TASK BRIEF: Copy the following records exactly, line for line.
***** ENTRIES *****
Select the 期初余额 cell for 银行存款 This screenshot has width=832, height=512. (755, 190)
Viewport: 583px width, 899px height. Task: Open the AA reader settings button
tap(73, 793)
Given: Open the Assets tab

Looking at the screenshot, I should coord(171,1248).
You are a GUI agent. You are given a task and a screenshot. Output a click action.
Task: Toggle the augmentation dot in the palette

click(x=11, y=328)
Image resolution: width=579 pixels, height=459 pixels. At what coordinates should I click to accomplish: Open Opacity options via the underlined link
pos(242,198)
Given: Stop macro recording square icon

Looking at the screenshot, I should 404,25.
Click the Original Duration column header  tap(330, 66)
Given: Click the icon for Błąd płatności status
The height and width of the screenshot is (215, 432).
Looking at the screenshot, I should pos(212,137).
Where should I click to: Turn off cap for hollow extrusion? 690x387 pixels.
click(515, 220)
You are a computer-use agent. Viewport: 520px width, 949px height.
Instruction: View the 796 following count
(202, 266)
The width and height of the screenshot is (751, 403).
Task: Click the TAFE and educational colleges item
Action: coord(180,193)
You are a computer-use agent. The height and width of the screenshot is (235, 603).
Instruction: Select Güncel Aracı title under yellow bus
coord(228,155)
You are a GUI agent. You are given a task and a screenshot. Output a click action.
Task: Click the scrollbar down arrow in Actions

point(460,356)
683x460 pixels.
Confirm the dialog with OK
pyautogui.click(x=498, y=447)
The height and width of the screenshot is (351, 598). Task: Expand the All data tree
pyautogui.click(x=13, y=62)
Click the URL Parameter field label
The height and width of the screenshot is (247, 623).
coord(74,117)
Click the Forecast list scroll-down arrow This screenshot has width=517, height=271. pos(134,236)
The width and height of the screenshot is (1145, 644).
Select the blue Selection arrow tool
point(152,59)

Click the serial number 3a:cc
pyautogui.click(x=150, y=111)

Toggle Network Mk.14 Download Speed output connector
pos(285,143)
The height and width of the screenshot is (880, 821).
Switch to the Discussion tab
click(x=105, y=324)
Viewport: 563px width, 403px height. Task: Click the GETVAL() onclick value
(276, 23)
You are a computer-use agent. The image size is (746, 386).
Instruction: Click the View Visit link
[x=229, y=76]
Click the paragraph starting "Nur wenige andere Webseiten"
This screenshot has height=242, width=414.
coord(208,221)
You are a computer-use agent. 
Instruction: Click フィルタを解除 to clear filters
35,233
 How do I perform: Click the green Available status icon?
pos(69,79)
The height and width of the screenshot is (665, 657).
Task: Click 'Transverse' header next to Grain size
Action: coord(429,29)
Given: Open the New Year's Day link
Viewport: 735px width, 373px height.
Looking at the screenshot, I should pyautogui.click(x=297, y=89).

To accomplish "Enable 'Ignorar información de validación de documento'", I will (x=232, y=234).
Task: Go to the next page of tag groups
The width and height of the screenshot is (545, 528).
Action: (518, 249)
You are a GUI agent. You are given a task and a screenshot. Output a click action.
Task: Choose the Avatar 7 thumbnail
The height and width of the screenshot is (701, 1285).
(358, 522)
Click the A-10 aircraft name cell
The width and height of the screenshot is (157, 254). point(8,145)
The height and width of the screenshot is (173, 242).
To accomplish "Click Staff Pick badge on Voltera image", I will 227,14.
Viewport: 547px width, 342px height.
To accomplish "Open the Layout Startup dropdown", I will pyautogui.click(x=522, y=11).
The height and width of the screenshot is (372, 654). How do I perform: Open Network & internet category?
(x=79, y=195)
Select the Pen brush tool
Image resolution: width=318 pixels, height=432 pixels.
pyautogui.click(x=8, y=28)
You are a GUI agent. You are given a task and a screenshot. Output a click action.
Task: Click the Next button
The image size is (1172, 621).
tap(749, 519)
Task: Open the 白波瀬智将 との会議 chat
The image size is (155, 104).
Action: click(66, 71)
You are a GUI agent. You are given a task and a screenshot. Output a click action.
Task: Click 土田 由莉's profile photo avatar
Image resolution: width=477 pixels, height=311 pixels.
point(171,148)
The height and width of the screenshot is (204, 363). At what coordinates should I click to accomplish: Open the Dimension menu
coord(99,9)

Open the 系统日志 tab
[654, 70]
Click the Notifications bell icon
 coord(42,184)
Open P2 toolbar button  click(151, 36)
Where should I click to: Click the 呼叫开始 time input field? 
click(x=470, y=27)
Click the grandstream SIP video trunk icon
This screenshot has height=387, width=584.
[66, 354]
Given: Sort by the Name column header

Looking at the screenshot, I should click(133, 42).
*****
RESULT OF THE EXERCISE:
Select the 期初余额 cell for 银行存款 This screenshot has width=832, height=512. (755, 190)
Viewport: 583px width, 899px height. Task: Open the AA reader settings button
tap(73, 793)
Given: Open the Assets tab

Looking at the screenshot, I should coord(171,1248).
You are a GUI agent. You are given a task and a screenshot. Output a click action.
Task: Toggle the augmentation dot in the palette

click(x=11, y=328)
Image resolution: width=579 pixels, height=459 pixels. At what coordinates should I click to accomplish: Open Opacity options via the underlined link
pos(242,198)
Given: Stop macro recording square icon

Looking at the screenshot, I should 404,25.
Click the Original Duration column header  tap(330, 66)
Given: Click the icon for Błąd płatności status
The height and width of the screenshot is (215, 432).
Looking at the screenshot, I should pos(212,137).
Where should I click to: Turn off cap for hollow extrusion? 690x387 pixels.
click(515, 220)
You are a computer-use agent. Viewport: 520px width, 949px height.
Instruction: View the 796 following count
(202, 266)
The width and height of the screenshot is (751, 403).
Task: Click the TAFE and educational colleges item
Action: coord(180,193)
You are a computer-use agent. The height and width of the screenshot is (235, 603).
Instruction: Select Güncel Aracı title under yellow bus
coord(228,155)
You are a GUI agent. You are given a task and a screenshot. Output a click action.
Task: Click the scrollbar down arrow in Actions

point(460,356)
683x460 pixels.
Confirm the dialog with OK
pyautogui.click(x=498, y=447)
The height and width of the screenshot is (351, 598). Task: Expand the All data tree
pyautogui.click(x=13, y=62)
Click the URL Parameter field label
The height and width of the screenshot is (247, 623).
coord(74,117)
Click the Forecast list scroll-down arrow This screenshot has width=517, height=271. pos(134,236)
The width and height of the screenshot is (1145, 644).
Select the blue Selection arrow tool
point(152,59)

Click the serial number 3a:cc
pyautogui.click(x=150, y=111)

Toggle Network Mk.14 Download Speed output connector
pos(285,143)
The height and width of the screenshot is (880, 821).
Switch to the Discussion tab
click(x=105, y=324)
Viewport: 563px width, 403px height. Task: Click the GETVAL() onclick value
(276, 23)
You are a computer-use agent. The image size is (746, 386).
Instruction: Click the View Visit link
[x=229, y=76]
Click the paragraph starting "Nur wenige andere Webseiten"
This screenshot has height=242, width=414.
coord(208,221)
You are a computer-use agent. 
Instruction: Click フィルタを解除 to clear filters
35,233
 How do I perform: Click the green Available status icon?
pos(69,79)
The height and width of the screenshot is (665, 657).
Task: Click 'Transverse' header next to Grain size
Action: coord(429,29)
Given: Open the New Year's Day link
Viewport: 735px width, 373px height.
Looking at the screenshot, I should pyautogui.click(x=297, y=89).

To accomplish "Enable 'Ignorar información de validación de documento'", I will (x=232, y=234).
Task: Go to the next page of tag groups
The width and height of the screenshot is (545, 528).
Action: (518, 249)
You are a GUI agent. You are given a task and a screenshot. Output a click action.
Task: Choose the Avatar 7 thumbnail
The height and width of the screenshot is (701, 1285).
(358, 522)
Click the A-10 aircraft name cell
The width and height of the screenshot is (157, 254). point(8,145)
The height and width of the screenshot is (173, 242).
To accomplish "Click Staff Pick badge on Voltera image", I will 227,14.
Viewport: 547px width, 342px height.
To accomplish "Open the Layout Startup dropdown", I will pyautogui.click(x=522, y=11).
The height and width of the screenshot is (372, 654). How do I perform: Open Network & internet category?
(x=79, y=195)
Select the Pen brush tool
Image resolution: width=318 pixels, height=432 pixels.
pyautogui.click(x=8, y=28)
You are a GUI agent. You are given a task and a screenshot. Output a click action.
Task: Click the Next button
The image size is (1172, 621).
tap(749, 519)
Task: Open the 白波瀬智将 との会議 chat
The image size is (155, 104).
Action: click(66, 71)
You are a GUI agent. You are given a task and a screenshot. Output a click action.
Task: Click 土田 由莉's profile photo avatar
Image resolution: width=477 pixels, height=311 pixels.
point(171,148)
The height and width of the screenshot is (204, 363). At what coordinates should I click to accomplish: Open the Dimension menu
coord(99,9)

Open the 系统日志 tab
[654, 70]
Click the Notifications bell icon
 coord(42,184)
Open P2 toolbar button  click(151, 36)
Where should I click to: Click the 呼叫开始 time input field? 
click(x=470, y=27)
Click the grandstream SIP video trunk icon
This screenshot has height=387, width=584.
[66, 354]
Given: Sort by the Name column header

Looking at the screenshot, I should click(133, 42).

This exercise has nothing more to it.